By Newton's law of motion, we have :

$F\ =\ ma$

and $F=\ 1500\times 1.7$

or $F\ =\ -2550\ N$

Thus the retarding force required is 2550 N in the direction opposite to the motion of the vehicle

Q 9. What is the momentum of an object of mass m, moving with a velocity v?

(a) $(mv)^{2}$ (b) $mv^{2}$ (c) $\frac{1}{2}mv^{2}$ (d) $mv$

Answer:

We know that the momentum of a body is given by:-

Momentum = Mass $\times$ Velocity

Thus we have : $p\ =\ mv$

Hence option (d) is correct.

Q 10. Using a horizontal force of 200 N, we intend to move a wooden cabinet across a floor at a constant velocity. What is the friction force that will be exerted on the cabinet?

Answer:

By Newton's third law it is clear that the frictional force acting on the cabinet will be 200 N. (Note that the limit of frictional force depends upon the mass of the body and the coefficient of friction between the bodies. So it might be possible that if frictional force acting is less than 200 N).

Q 11. According to the third law of motion when we push on an object, the object pushes back on us with an equal and opposite force. If the object is a massive truck parked along the roadside, it will probably not move. A student justifies this by answering that the two opposite and equal forces cancel each other. Comment on this logic and explain why the truck does not move.

Answer :

The student is correct. The force applied by him is less than the static friction present between tyres of the truck and the road (as the mass of truck is large thus the frictional force is also high). Thus the force applied by the student is balanced by the static frictional force which is the action-reaction pair.

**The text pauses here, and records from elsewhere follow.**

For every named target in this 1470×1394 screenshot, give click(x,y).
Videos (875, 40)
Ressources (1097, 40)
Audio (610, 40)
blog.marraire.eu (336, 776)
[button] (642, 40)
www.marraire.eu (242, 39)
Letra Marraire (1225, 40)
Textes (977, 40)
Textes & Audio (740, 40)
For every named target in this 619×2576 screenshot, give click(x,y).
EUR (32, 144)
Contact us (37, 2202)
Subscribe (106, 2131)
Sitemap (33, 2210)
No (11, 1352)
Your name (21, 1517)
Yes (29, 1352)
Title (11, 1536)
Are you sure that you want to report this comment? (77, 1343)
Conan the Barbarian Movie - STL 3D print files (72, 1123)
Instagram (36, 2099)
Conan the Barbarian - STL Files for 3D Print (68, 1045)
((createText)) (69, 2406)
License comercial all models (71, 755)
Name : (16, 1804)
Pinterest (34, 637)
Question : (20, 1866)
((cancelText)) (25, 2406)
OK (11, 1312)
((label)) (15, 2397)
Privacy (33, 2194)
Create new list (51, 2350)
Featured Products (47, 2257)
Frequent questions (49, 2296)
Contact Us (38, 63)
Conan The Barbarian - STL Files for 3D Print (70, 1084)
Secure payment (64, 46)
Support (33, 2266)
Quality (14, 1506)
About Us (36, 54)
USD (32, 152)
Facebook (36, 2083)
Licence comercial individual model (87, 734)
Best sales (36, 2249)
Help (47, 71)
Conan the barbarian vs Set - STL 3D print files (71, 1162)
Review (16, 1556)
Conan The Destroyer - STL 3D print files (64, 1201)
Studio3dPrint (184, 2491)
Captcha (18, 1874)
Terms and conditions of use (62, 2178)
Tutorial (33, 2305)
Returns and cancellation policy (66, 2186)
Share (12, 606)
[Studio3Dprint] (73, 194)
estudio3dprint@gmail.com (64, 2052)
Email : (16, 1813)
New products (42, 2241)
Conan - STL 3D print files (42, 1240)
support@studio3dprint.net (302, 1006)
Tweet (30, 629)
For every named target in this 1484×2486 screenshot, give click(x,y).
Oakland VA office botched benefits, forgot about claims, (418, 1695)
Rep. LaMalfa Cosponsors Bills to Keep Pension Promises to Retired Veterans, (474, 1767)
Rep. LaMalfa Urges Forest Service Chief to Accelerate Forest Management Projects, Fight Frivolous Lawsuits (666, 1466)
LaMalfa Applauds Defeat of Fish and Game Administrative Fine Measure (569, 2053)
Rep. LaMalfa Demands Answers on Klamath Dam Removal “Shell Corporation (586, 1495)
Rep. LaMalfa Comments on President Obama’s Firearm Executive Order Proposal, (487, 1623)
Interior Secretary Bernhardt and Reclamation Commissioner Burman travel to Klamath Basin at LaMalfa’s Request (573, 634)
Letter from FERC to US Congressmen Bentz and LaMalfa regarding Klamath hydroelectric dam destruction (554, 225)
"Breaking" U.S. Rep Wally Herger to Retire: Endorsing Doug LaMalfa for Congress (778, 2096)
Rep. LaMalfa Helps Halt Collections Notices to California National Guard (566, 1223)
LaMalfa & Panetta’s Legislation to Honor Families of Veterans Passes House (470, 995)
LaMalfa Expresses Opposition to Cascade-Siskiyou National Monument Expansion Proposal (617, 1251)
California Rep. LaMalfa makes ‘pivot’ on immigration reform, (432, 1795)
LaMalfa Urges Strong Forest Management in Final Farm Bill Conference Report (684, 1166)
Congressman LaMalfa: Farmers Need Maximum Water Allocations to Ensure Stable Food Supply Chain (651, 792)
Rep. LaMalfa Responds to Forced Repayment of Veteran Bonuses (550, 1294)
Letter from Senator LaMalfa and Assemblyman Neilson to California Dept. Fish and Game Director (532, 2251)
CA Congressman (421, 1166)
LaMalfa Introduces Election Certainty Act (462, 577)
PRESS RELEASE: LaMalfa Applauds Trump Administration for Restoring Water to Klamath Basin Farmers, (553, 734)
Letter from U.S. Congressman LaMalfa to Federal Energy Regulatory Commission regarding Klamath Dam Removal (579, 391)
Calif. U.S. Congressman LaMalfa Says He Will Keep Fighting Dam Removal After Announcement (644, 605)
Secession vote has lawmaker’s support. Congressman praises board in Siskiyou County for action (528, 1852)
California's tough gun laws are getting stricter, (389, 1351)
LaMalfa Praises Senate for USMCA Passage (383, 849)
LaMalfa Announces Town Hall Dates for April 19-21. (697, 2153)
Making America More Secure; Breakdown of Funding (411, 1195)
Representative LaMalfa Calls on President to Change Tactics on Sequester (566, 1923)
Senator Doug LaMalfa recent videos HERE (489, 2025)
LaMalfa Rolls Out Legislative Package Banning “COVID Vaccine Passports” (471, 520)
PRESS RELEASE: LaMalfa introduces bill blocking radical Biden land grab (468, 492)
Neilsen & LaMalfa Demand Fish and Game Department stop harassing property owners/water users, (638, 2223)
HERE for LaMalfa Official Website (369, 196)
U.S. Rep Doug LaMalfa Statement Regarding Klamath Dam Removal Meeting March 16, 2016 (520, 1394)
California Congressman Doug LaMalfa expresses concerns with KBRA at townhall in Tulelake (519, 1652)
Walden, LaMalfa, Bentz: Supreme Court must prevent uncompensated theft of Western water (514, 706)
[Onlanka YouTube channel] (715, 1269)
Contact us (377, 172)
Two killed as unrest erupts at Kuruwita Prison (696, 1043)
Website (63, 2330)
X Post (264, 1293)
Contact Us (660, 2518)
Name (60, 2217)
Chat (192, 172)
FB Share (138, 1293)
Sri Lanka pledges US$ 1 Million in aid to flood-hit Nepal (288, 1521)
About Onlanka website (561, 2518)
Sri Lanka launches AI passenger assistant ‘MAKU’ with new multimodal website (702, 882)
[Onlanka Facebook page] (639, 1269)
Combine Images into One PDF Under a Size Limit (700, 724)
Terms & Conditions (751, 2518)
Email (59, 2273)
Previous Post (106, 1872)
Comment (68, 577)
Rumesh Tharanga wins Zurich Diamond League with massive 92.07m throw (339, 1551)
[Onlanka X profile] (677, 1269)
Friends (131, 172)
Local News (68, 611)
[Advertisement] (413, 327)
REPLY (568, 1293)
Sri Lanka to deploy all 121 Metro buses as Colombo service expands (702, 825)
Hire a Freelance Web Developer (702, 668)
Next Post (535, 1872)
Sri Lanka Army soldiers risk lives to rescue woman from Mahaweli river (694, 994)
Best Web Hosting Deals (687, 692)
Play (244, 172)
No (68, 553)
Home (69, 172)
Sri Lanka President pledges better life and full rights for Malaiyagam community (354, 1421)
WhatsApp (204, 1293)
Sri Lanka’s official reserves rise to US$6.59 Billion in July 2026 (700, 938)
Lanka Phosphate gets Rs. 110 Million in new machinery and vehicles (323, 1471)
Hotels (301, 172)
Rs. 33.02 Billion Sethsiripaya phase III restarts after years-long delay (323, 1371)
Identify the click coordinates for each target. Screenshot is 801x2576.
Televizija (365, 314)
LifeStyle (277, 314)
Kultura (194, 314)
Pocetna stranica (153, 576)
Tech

Q 12. A hockey ball of mass 200 g travelling at 10 m s^-1 is struck by a hockey stick so as to return it along its original path with a velocity at 5 m s^-1 . Calculate the magnitude of change of momentum occurred in the motion of the hockey ball by the force applied by the hockey stick.

Answer:

The change in the momentum is given by :

$\Delta p\ =\ m\Delta v$

or $\Delta p=\ 0.2\times (-5\ -\ 10)$

or $\Delta p=\ -3\ Kg\ m/s$

In the above equation, we have taken $v\ =\ -5\ m/s$ as its direction is opposite.

Q 13. A bullet of mass 10 g travelling horizontally with a velocity of 150 m s^-1 strikes a stationary wooden block and comes to rest in 0.03 s. Calculate the distance of penetration of the bullet into the block. Also calculate the magnitude of the force exerted by the wooden block on the bullet.

Answer:

By the equation of motion we know that:-

$v\ =\ u\ +\ at$

Putting values of v, u and t in the equation :

$0\ =\ 150\ +\ a\times 0.03$

or $a\ =\ \frac{-150}{0.03}$

or $a\ =\ -5000\ m/s^2$

Now we have :

$s\ =\ ut\ +\ \frac{1}{2}at^2$

or $s=\ 150\times 0.03\ +\ \frac{1}{2}\times (-5000)\times 0.03^2$

or $s=\ 2.25\ m$

Hence the distance of penetration of the bullet in the block is 2.25 m.

Now, for the force we have :

$F\ =\ ma$

or $F=\ 0.01\times (-5000)\ =\ -50\ N$

Thus the retarding force acting on the bullet is 50 N.

Q 14. An object of mass 1 kg travelling in a straight line with a velocity of 10 m s^-1 collides with, and sticks to, a stationary wooden block of mass 5 kg. Then they both move off together in the same straight line. Calculate the total momentum just before the impact and just after the impact. Also, calculate the velocity of the combined object .

Answer:

For calculating the velocity of the combined mass we need to use the law of conservation of momentum.

$m_1u_1\ +\ m_2u_2\ =\ (m_1\ +\ m_2)v$

or $1\times 10\ +\ 5\times 0\ =\ (1\ +\ 5)v$

or $v\ =\ \frac{10}{6}$

or $v\ =\ 1.66\ m/s$

Now, the momentum before the collision is :

$p_i\ =\ m_1u_1\ +\ m_2u_2$

or $p_i=\ 1\times 10\ +\ 5\times 0\ =\ 10\ Kg\ m/s$

By momentum conservation, final momentum is also $10\ Kg\ m/s$ .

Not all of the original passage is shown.